## DATA EXCERPTS
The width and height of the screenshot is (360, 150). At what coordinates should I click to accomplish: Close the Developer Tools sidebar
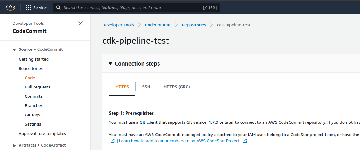click(81, 23)
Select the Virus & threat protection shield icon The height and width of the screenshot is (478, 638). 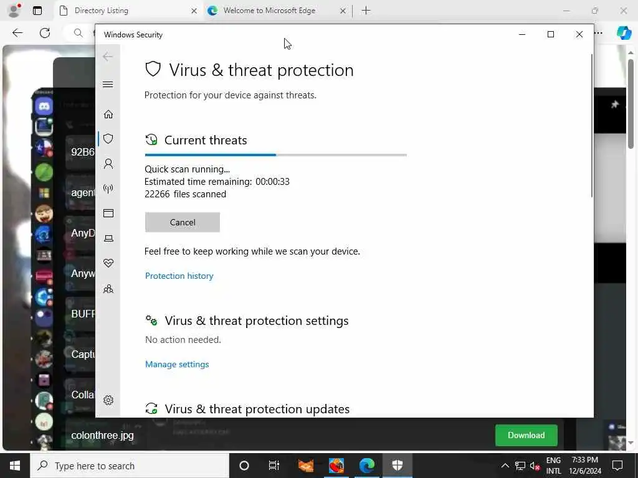108,139
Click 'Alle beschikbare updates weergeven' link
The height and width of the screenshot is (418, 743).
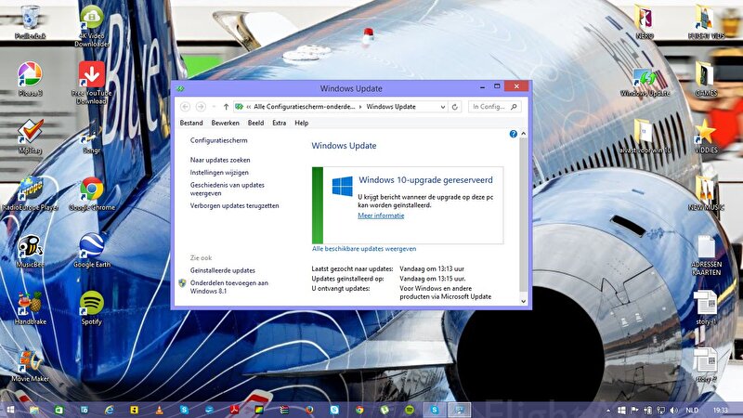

## WORK REQUEST
Looking at the records above, extract only the lines from the one with "Click 'Alle beschikbare" through the last line, exactly, with the pictures left out.

## TASK OUTPUT
Click 'Alle beschikbare updates weergeven' link
The height and width of the screenshot is (418, 743).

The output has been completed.